Definitely not preppy. Great financial and merit aid. Huge endowment resulting in beautiful facilities, small class sizes and generous grants to support student initiatives. A Grinnell-in-Washington semester which includes an internship.
It’s sort of funny to hear a student talk about schools where social justice and related activities are a focus, yet delineates the schools on something as irrelevant as dress.
It reminds me of the interview with Mother Theresa where she got a chair, a starving infant and a bottle of formula, and told the interviewer it was time to work rather than talk.

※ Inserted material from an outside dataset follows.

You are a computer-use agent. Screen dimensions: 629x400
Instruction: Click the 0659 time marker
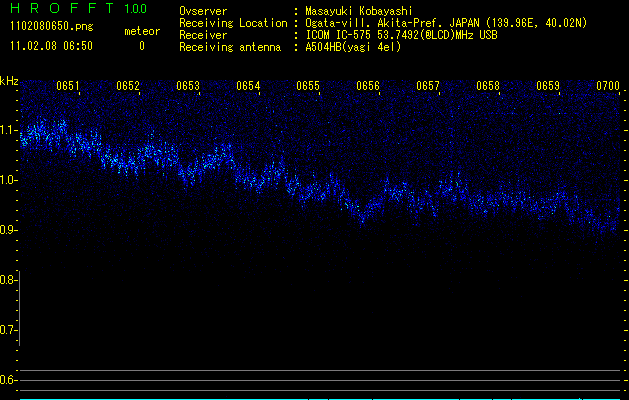548,86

@“Erin’s Dad” , having visited Bard, and having had my son similarly turned off by the clusters of kids smoking outside many buildings, I’ll attest to the fact that it’s at a different level there than any of the many other LACs I’ve visited. And @TurnerT, sure, dress is a pretty superficial metric by which to judge a student body, but heck, doesn’t whether or not a college feels “right” or “like home” to a kid when they visit often turn on pretty superficial factors? Cool buildings? Pretty campus? Surrounding neighborhood? Engaging or not so engaging tour guide? It’s all a bit of a crap-shoot, and kids latch onto whatever they can to differentiate one place from another. I think looking around and asking oneself “are there any people around here that look like me?” is a perfectly reasonable thing to do.
I confess I find all this slightly disdainful finger-wagging from the adults on the board tedious. One of the primary drivers in most teen’s lives is a desperate search for a sense of belonging. Have you guys forgotten that?
It is important to some extent, but these days every kid talks about progressive issues once the “me” test is satisfied. It seems very inconsistent to me.
It would be like a kid wanting to tutor students in Princeton rather than Camden.
FWIW, USNWR has a list of colleges that “college presidents, chief academic officers, deans of students and deans of admissions from more than 1,500 schools” believe to have a strong commitment to service learning.
Bates College
Berea College
Brown University
Butler University
Canisius College
Carson-Newman University
College of the Ozarks
Duke University
Elon University
Gettysburg College
Indiana University-Purdue University—Indianapolis
Loyola University Maryland
Michigan State University
Northeastern University
Portland State University
Rollins College
Stanford University
Tufts University
Tulane University
University of Michigan—Ann Arbor
University of North Carolina—Chapel Hill
University of Notre Dame
University of Pennsylvania
Valparaiso University
Wagner College
Warren Wilson College
A lot of great suggestions here. One school I haven’t seen mentioned is Guilford. It is a Quaker school like Haverford and Swarthmore. It is in Greensboro, NC and is not as selective as those two but very heavily influenced by
Quaker values. If you have the stats to look at Oberlin and Vassar, it would be a safety for you, but a good one.
@GrudeMonk: Think about the average distance between convenience stores, that should give you some idea of the scale intended.
@BlueNerdBird: As a suggestion for a means of quantifying what you are looking for, consider mostly schools where the number of economics majors is under 10%.
It’s been a while since I’ve seen the phrase “social justice” in a context where someone wasn’t denigrating the concept (typically by referring to SJWs).
For a budding collegiate SJW, what is the optimal campus distance to be to poor people? Close enough that it’s drivable by car within minutes? But far enough away that the poor people can’t casually wander onto your campus?
@T26E4 I apologize if my wording wasn’t the best it could have been. I live in an area and I’ve attended a high school where “preppy” means someone of a high social class, whom is very conservative, and not very open minded. My views differ from the majority of people I know, including a great deal of my family. I do not treat anyone I consider as “preppy” less nor would I with any human. But at the same time, I just want to be surrounded by people I can better associate with. It gets tiring to fight the mass majority of public opinion on your own. While I understand it may not be the best way for me to “widen my social view” or “positively change the world,” I do believe surrounding myself with a group of people who hold similar beliefs will positively help me and my social activism grow. I’m sorry if I’ve offended you or anyone else with the wording I’ve used… but this is my shot to figure out where I’m going to spend the next 4 years of my life. I’m just trying to determine where I want to go the best I can.